Conclusion: The Path to Agentic Single-Cell Biology

Single-cell multi-omics has matured from a specialized technique to a foundational tool in biology and medicine. The combination of experimental technologies (CITE-seq, SHARE-seq, Perturb-seq) and AI foundation models (scGPT, Geneformer) enables unprecedented resolution in understanding cellular function.

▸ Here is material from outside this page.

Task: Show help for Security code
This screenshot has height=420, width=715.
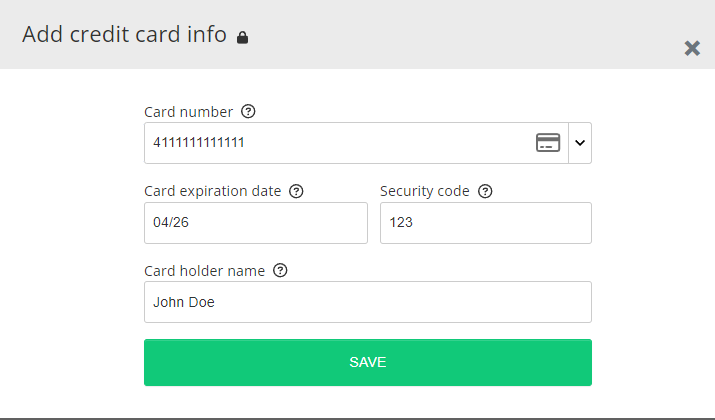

The next frontier is agentic: AI systems that autonomously design perturbation experiments, analyze multi-omic data, generate hypotheses, and iterate. Imagine an agent that:

  1. Receives a disease context (e.g., “triple-negative breast cancer”)
  2. Queries single-cell atlases to identify pathogenic cell states
  3. Uses scGPT to predict perturbations that reverse disease signatures
  4. Prioritizes candidates by drug availability and toxicity
  5. Designs a Perturb-seq experiment to validate predictions
  6. Analyzes results and refines hypotheses

This is not science fiction — the components exist today. What’s needed is integration: agentic frameworks (LangChain, AutoGen) connected to biological tools (scGPT APIs, AlphaFold, Perturb-seq platforms) with rigorous validation pipelines.

The cellular resolution revolution is underway. Agentic omics will accelerate it, transforming how we understand and treat disease.